Task brief
Please convert the material, from the line with "Given: Click the 추천PC 조립비 assembly tools icon" through its last line inclusive, into a JSON list of strings, one string per line and skipping blank lines.

Listed entries
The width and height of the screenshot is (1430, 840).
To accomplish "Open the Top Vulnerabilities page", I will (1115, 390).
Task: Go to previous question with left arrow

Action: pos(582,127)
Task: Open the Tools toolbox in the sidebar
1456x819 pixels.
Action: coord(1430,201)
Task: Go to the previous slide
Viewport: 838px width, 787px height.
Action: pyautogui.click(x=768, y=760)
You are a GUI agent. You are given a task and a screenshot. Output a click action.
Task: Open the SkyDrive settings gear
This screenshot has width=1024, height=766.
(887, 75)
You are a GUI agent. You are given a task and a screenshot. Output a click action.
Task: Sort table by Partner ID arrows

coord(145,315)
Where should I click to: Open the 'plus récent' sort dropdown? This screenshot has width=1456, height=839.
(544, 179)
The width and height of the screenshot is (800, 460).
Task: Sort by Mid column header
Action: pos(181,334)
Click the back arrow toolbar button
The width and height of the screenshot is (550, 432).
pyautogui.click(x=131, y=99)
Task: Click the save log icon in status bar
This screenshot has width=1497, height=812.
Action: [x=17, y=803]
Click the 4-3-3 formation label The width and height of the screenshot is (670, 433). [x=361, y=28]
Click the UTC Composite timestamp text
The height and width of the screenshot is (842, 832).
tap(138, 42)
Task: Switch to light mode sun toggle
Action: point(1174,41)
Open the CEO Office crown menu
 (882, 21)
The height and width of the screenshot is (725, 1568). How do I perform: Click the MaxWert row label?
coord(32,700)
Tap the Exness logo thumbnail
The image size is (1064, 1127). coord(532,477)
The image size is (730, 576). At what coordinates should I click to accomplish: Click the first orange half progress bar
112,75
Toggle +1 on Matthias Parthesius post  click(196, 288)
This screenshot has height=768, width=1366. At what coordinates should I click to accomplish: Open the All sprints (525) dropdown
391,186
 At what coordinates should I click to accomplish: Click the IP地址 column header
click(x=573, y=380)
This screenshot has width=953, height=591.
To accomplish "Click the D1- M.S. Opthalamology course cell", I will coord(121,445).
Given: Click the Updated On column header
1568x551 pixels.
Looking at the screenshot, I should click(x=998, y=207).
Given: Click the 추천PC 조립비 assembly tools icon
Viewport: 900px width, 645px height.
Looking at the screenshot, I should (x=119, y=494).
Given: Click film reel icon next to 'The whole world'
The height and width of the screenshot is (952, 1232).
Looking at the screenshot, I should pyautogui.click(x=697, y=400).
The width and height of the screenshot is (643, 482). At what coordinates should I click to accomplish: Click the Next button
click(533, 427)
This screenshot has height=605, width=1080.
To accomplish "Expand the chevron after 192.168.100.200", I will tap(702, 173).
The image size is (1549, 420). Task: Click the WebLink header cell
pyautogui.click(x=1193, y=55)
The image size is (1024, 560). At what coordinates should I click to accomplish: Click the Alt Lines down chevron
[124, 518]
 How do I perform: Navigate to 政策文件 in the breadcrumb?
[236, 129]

Reply
[
  "Given: Click the 추천PC 조립비 assembly tools icon",
  "Viewport: 900px width, 645px height.",
  "Looking at the screenshot, I should (x=119, y=494).",
  "Given: Click film reel icon next to 'The whole world'",
  "The height and width of the screenshot is (952, 1232).",
  "Looking at the screenshot, I should pyautogui.click(x=697, y=400).",
  "The width and height of the screenshot is (643, 482). At what coordinates should I click to accomplish: Click the Next button",
  "click(533, 427)",
  "This screenshot has height=605, width=1080.",
  "To accomplish \"Expand the chevron after 192.168.100.200\", I will tap(702, 173).",
  "The image size is (1549, 420). Task: Click the WebLink header cell",
  "pyautogui.click(x=1193, y=55)",
  "The image size is (1024, 560). At what coordinates should I click to accomplish: Click the Alt Lines down chevron",
  "[124, 518]",
  " How do I perform: Navigate to 政策文件 in the breadcrumb?",
  "[236, 129]"
]